Health risks of nicotine
One of the most common misperceptions is about the effect of nicotine on health. Although nicotine addiction sustains tobacco use, it is the other components in tobacco smoke that cause lung cancer, chronic bronchitis and emphysema. In other words, people smoke for nicotine but die from tar, carbon monoxide and other harmful gases taken in along with nicotine. Nicotine addiction per se does not cause the harm associated with smoking, but tobacco is an extremely contaminated way of obtaining the drug. Nicotine has not been shown to cause cancer. Nicotine does exert some cardiovascular effects, but cigarette smoke also contains numerous other cardiovascular toxins. Further, nicotine’s cardiovascular effects do not seem to occur with gradual delivery of nicotine via NRT.
Potential for addiction
One frequent question is: “If nicotine is addictive, and cigarette smoking is addictive, won’t smokers get addicted to NRT?” It is important to understand that the addictiveness of nicotine largely depends on the dose and the speed of delivery to the brain. Smoking is a uniquely effective form of delivering nicotine to the brain because it is absorbed from the lungs and takes only 10–20 seconds to pass from the cigarette to the brain. Compared to cigarettes, NRT provides lower doses of nicotine, which are delivered more slowly, and NRT has low potential for abuse.
Transferred dependence may occur, and long-term use of NRT has been reported in a small proportion of abstinent smokers. Some smokers require prolonged treatment with NRT in order to prevent relapse to smoking, but long-term use of NRT is less harmful than continued smoking.
Dosage and duration of treatment
Many smokers underdose with NRT for various reasons: they may be afraid of becoming dependent on NRT, or falsely believe that nicotine causes tobacco-related disease. Others deny that they are addicted to tobacco and fail to understand that medical treatment is required in order to quit smoking.
Whatever the reason, it is important that an adequate dosage of NRT is used to control craving and other withdrawal symptoms in order to prevent relapse to smoking.
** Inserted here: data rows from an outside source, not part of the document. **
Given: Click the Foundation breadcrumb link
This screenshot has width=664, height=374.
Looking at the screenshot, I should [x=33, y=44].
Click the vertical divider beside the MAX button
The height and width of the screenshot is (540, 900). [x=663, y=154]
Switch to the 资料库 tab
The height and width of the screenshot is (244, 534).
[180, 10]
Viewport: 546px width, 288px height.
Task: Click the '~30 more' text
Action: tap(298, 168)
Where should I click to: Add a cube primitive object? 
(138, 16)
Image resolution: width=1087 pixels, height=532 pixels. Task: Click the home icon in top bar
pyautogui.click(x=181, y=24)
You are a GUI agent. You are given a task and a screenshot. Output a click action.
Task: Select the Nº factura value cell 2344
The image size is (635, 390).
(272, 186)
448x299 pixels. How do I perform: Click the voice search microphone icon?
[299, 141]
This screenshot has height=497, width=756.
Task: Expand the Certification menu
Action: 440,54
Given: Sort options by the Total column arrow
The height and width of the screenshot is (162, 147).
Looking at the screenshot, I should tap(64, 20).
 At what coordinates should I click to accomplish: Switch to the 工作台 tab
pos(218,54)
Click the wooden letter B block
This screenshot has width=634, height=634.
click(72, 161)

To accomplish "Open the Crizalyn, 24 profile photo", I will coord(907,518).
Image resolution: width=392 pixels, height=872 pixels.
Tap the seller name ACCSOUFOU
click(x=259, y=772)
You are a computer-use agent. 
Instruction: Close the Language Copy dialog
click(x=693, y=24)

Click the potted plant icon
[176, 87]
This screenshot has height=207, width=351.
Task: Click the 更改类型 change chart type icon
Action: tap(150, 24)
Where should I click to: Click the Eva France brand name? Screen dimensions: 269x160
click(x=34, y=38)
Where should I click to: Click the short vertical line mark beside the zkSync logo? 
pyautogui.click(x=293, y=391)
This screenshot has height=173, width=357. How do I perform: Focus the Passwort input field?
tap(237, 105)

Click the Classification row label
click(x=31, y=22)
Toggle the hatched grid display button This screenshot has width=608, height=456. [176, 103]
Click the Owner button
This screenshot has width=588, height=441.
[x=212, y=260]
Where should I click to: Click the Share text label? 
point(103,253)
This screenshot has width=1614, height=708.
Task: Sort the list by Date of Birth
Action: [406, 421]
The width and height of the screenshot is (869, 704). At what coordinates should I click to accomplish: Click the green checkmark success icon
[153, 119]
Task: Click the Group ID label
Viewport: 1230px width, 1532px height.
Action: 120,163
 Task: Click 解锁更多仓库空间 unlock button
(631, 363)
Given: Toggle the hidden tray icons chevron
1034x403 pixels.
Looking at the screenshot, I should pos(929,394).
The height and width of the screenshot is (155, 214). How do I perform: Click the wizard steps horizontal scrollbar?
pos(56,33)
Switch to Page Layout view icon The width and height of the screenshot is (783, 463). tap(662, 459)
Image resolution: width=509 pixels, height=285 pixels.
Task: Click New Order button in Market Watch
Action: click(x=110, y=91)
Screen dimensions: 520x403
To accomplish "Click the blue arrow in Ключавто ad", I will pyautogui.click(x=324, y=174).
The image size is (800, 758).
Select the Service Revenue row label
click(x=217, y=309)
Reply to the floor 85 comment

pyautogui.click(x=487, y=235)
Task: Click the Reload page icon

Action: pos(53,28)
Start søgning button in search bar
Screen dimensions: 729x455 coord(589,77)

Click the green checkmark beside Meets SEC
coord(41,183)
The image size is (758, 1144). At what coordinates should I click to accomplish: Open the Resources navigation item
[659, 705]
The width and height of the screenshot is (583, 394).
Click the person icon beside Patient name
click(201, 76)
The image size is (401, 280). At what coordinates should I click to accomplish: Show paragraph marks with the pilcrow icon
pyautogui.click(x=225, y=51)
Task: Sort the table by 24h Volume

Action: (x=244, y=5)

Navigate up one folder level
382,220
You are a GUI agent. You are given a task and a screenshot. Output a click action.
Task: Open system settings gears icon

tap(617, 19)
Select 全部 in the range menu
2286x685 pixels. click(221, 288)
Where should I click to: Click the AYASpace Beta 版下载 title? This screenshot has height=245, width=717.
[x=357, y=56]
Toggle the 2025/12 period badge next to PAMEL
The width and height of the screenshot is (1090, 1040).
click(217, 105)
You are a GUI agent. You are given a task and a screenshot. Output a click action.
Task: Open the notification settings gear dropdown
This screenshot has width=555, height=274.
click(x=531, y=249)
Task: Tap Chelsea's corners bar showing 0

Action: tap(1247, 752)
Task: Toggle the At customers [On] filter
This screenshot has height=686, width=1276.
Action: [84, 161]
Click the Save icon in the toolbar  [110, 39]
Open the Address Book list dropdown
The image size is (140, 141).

Similarly, the duration of treatment must be long enough to control symptoms that may persist for several weeks following quitting. Some smokers may require prolonged NRT to stay quit.
Anxiety about weight gain is an important impediment to stopping smoking. Many smokers, particularly women, are concerned about their weight and fear that stopping smoking will result in weight gain. Many also believe that the only way to prevent putting on weight after quitting is to start smoking again. However, NRT (particularly nicotine gum) appears to be effective in delaying weight gain following smoking cessation - the more gum that a subject uses, the less weight gained.
Concerns about weight gain may prevent smokers from trying to give up. However, although most smokers who stop smoking will gain weight, the majority will put on less than 4.5 kg. It is also important to remember that the weight gain associated with stopping smoking represents a negligible threat to health compared to continued smoking.
Pregnant smokers should be advised and encouraged to stop smoking completely without pharmacologic treatment. However, many pregnant women continue to smoke. Cigarette smoking during pregnancy substantially increases the risk of spontaneous abortion, prematurity, low birth-weight and perinatal mortality. Although nicotine may have some potentially harmful effect on the foetus, NRT is less hazardous than continued smoking, which exposes the woman and foetus to numerous dangerous toxins. It has been concluded that the benefits of NRT outweigh the risks of continued smoking. However, NRT should only be offered to pregnant women if they are unable to stop smoking without treatment. Pregnant women should only use NRT if advised to do so by their physician, as part of a supervised programme to stop smoking. As nicotine passes into the breast milk, NRT products should be avoided by nursing mothers.